Au niveau des applications, on est encore loin du "tout compatible 64 bits", à ma connaissance. Mais avec la généralisation des processeurs 64 bits depuis un peu plus de deux ans, on va y venir...


----------



## pomme85 (18 Février 2009)

J'avais mis mon message dans le topic de Windows 7, ça aurait été sympa de me prévenir de son déplacement... je pense qu'il avait bien sa place là où je l'avais mis m'enfin...


----------



## pomme85 (18 Février 2009)

Dramis a dit:


> Aucune des deux.



Merci de ton aide.


----------



## WebOliver (18 Février 2009)

pomme85 a dit:


> J'avais mis mon message dans le topic de Windows 7, ça aurait été sympa de me prévenir de son déplacement... je pense qu'il avait bien sa place là où je l'avais mis m'enfin...



Ta demande n'a rien à voir avec la discussion _générale_ sur Windows 7. A question technique, forum technique. Simple et limpide.

Pour le reste, tu n'es pas si novice que cela sur ces forums et tu sais, du moins je l'espère, te servir de ton Tableau de bord pour retrouver tes messages postés, où qu'ils soient sur le forum.


----------



## pomme85 (18 Février 2009)

WebOliver a dit:


> Ta demande n'a rien à voir avec la discussion _générale_ sur Windows 7.



Mouais. Un peu quand même 

Merci divoli pour ta réponse. En fait, mis à part la compatibilité des logiciels, je voulais savoir si on verrait une grosse différence entre les 2 versions, niveau performance !


----------



## Dramis (18 Février 2009)

pomme85 a dit:


> Merci de ton aide.


 
Si tu le peux, prends xp 32 bits, tu auras moins de problème.


----------



## divoli (18 Février 2009)

pomme85 a dit:


> Merci divoli pour ta réponse. En fait, mis à part la compatibilité des logiciels, je voulais savoir si on verrait une grosse différence entre les 2 versions, niveau performance !



Je n'ai jamais essayé. Mais très probablement oui, la version 64 bits de Seven devrait être plus performante, plus rapide, plus réactive, plus fluide que la version 32 bits, surtout sur un MBP relativement récent comme le tien.

Je parle bien sûr d'une installation en natif, via Boot Camp. Par contre, en virtuel, je suppose que la différence ne doit pas vraiment se faire sentir.

Tu peux toujours essayer (je crois que les drivers de boot camp sont les mêmes que ceux de Vista 64 bits). Pense à faire préalablement une sauvegarde démarrable de ta partition OS X, au cas où tout foire par la suite.
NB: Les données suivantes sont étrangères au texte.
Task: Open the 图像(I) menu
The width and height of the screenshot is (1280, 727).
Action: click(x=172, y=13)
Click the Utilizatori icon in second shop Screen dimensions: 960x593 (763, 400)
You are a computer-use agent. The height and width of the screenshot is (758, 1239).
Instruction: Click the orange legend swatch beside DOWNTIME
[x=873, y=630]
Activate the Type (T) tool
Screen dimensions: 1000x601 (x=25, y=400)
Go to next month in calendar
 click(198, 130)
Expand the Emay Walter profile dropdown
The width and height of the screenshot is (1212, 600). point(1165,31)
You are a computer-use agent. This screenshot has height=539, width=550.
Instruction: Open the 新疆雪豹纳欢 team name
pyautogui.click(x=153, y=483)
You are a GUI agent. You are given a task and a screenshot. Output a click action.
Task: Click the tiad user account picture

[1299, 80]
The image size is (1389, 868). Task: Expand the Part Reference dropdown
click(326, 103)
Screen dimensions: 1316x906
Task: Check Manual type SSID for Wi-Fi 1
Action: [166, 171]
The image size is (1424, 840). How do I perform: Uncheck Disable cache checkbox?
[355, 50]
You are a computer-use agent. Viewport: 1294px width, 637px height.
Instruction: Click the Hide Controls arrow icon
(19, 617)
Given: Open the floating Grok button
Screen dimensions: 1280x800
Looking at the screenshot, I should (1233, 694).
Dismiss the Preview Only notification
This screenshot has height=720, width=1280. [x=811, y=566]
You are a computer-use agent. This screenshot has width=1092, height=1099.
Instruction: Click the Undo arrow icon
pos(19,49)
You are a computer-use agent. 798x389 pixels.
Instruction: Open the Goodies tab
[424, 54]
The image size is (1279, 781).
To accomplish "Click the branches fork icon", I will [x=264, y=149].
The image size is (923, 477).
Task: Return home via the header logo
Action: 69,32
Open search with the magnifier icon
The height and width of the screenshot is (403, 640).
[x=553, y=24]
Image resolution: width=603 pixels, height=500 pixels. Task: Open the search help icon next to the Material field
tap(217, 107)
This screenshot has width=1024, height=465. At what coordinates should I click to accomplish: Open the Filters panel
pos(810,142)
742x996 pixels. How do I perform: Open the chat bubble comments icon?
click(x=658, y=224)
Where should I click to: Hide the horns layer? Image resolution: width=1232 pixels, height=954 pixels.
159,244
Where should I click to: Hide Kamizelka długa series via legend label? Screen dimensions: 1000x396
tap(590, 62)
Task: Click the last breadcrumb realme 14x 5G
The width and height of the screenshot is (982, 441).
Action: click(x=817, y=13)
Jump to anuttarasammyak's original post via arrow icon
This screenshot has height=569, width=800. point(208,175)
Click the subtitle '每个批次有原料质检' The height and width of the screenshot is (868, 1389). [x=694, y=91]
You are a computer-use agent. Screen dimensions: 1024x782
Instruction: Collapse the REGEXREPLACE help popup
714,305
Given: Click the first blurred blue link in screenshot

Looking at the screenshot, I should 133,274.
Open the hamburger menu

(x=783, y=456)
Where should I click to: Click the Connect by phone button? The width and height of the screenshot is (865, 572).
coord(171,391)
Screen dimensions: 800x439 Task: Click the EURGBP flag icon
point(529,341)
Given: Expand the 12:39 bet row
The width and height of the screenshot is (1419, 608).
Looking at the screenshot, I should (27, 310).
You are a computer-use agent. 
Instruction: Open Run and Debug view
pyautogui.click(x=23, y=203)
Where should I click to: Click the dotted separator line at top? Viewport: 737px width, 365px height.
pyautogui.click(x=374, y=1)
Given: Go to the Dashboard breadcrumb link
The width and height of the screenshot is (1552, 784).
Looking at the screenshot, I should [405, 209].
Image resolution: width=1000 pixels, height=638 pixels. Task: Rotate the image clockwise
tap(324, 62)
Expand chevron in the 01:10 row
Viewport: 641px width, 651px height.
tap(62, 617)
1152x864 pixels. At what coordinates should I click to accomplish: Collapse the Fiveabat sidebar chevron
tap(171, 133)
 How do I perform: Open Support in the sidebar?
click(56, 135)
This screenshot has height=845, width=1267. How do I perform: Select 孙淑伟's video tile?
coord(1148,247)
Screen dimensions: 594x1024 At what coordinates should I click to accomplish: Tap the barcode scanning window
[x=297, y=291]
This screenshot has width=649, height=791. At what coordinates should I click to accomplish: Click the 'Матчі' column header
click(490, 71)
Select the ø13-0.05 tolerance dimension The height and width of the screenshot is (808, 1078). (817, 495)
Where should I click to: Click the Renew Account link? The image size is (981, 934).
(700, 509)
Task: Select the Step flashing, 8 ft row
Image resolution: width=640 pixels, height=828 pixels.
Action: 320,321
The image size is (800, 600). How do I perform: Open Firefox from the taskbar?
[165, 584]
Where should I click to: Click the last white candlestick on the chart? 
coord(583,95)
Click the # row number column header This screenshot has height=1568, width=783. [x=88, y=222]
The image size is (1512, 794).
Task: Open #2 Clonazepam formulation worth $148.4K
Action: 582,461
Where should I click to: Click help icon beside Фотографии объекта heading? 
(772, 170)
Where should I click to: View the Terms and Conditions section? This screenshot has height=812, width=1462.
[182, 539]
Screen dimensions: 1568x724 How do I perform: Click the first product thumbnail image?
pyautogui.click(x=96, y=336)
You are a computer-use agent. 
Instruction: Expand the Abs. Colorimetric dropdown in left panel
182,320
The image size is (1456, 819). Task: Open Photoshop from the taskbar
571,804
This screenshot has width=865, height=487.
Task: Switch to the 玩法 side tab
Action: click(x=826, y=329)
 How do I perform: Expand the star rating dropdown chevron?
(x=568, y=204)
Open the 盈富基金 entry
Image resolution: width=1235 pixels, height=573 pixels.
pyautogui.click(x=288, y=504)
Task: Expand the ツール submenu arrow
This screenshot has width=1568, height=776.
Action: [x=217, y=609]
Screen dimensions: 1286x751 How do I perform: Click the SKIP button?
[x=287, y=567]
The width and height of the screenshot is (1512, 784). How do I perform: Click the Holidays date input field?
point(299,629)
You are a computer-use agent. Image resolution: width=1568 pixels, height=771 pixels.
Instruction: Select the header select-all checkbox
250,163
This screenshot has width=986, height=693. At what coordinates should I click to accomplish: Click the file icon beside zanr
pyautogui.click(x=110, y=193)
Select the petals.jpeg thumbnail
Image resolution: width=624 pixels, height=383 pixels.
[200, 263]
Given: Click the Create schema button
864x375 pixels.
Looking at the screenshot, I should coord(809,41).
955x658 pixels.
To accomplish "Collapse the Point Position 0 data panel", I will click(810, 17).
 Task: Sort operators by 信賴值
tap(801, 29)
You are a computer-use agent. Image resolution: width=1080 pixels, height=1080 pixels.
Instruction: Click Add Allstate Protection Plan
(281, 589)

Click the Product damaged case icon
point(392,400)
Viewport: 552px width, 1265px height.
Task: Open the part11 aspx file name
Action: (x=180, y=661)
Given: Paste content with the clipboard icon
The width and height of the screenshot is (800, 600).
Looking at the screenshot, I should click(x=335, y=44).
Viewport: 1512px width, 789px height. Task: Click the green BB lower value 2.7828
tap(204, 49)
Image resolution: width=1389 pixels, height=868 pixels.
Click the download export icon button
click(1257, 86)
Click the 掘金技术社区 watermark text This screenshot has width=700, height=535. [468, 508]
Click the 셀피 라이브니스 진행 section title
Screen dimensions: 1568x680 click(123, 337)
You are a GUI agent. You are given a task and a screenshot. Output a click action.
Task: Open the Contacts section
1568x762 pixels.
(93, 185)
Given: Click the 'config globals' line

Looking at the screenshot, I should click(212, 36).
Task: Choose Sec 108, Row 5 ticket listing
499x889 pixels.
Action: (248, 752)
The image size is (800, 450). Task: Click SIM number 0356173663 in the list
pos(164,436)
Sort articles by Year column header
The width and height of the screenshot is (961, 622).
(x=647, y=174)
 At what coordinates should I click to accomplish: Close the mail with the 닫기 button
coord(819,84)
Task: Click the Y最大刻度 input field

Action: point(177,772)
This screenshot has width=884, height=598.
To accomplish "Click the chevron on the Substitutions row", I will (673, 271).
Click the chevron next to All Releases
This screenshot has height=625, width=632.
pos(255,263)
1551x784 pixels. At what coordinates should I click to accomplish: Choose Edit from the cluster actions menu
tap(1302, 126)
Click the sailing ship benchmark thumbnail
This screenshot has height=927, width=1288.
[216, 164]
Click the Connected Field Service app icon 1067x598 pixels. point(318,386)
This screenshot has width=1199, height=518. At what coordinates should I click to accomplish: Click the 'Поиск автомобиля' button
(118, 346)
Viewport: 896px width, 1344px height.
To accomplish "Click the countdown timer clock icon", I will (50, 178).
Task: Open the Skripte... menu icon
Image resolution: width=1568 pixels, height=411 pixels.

Mais attention, Windows Seven est en béta (donc pour tester, pas pour utiliser au jour le jour). Et je crois (c'est à vérifier) que la version est valable durant une période déterminée.

Je ne sais même pas si cette version béta est encore disponible sur le site de MS (j'ai la flemme de chercher).


----------



## trodat (18 Février 2009)

J'ai installé windows 7 32 bits sur mon macbook blanc (début 2008).
Les pilotes ne s'installent qu'un par un et certains refusent de s'installer car système exploitation non supporté mais pas grave car presque tout est repéré par 7.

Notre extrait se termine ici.